Oslo Philharmonic review

A BREATH OF FRESH NORDIC AIR

OSLO PHILHARMONIC ORCHESTRA
Symphony Hall *****
Self-styled "great" orchestras have side, attitude and swagger in their approach to music (too many names, no pack-drill). Not so the Oslo Philharmonic, who bring freshness, enthusiasm and indeed humility to the score in their performances.
Visiting Birmingham as part of their centenary tour, the players obviously relished the opportunity to perform in one of the world's genuinely great concert-halls, and projected a sound which was at once warm and alive, woodwind soloists eloquently phrasing, brass noble from top to toe, and strings both velvety and fizzingly articulate.
Under the articulate baton of Vasily Petrenko (how can he bear to be leaving them soon as chief conductor?) they gave a joyously appreciative audience a persuasively-delivered Nordic programme, beginning with Delius' Scandinavian-tinged Walk to the Paradise Garden from his opera A Village Romeo and Juliet.
There are also Wagnerian influences here, subtly implied by Petrenko, and together these performers gave us the equivalent of a Tristan Liebestod.
Grieg's Piano Concerto brought the freshness of Norwegian mountain air and meadows, soloist Nikolai Lugansky both crisp in articulation with pearly fingerwork and cosily cushioning in his judiciously-pedalled chording. This was a blessedly natural account of what is actually a little masterpiece, and one in which Lugansky's virtuosity (probably surpassing that which Grieg himself would have been able to employ) was totally at the service of the music.

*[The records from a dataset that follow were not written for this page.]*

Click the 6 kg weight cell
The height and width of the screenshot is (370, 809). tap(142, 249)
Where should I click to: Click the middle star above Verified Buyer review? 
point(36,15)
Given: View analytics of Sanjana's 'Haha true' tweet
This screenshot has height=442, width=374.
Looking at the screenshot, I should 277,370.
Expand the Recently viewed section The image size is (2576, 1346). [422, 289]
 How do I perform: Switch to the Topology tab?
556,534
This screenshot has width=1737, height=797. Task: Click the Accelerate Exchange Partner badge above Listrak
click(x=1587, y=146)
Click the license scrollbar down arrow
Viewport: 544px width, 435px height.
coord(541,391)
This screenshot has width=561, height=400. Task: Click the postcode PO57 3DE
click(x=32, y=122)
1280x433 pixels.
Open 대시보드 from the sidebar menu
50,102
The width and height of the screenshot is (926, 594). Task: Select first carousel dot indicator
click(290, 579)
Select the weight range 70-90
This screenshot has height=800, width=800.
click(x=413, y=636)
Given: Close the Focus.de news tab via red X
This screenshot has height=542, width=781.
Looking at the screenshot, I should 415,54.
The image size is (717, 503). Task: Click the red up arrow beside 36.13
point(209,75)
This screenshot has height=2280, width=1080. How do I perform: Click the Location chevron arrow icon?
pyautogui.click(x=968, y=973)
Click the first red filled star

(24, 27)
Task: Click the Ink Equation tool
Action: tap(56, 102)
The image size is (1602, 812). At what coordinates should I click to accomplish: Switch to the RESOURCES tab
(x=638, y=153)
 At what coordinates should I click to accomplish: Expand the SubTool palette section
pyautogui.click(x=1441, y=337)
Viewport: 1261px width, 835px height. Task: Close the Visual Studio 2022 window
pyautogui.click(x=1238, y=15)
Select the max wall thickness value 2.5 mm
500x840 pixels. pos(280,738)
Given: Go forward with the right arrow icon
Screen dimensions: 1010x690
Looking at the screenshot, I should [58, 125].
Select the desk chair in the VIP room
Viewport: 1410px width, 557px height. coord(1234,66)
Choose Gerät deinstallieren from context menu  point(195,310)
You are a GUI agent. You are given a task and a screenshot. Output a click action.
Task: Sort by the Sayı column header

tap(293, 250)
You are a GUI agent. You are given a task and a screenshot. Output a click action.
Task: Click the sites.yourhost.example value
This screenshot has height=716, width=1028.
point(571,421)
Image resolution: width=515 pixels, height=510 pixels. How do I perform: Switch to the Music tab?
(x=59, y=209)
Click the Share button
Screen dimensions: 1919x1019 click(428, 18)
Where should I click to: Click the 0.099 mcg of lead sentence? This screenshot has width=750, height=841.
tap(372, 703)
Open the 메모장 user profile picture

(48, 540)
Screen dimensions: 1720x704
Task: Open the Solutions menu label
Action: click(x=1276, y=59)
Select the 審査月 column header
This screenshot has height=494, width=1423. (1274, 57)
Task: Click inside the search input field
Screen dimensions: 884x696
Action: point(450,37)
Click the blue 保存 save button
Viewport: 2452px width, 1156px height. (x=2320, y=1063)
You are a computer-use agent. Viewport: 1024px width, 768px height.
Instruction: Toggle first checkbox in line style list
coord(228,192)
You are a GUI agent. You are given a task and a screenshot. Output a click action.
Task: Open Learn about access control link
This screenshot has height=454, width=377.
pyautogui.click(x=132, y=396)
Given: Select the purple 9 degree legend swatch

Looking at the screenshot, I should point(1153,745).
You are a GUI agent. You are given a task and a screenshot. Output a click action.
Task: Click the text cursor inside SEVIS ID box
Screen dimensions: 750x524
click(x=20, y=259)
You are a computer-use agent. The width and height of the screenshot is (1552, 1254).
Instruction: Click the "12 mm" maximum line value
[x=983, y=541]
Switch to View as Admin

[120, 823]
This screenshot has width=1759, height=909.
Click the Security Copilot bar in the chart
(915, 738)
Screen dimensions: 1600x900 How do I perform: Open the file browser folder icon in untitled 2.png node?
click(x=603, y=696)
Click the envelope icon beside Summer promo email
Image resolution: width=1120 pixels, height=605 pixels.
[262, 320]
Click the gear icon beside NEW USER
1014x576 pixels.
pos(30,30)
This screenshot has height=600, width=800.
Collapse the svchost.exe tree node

Petrenko's reading of Sibelius' lung-opening Fifth Symphony ranks very highly among those I've heard over so many years. The structure was firmly grasped so that transitions and climaxes were achieved with inevitability, instrumental textures were shrewdly coaxed (the buzzing violas at the start of the finale will remain unforgettable in my memory), and the journey's end of the eventual cutting-edge coda was both affirmative and emotional.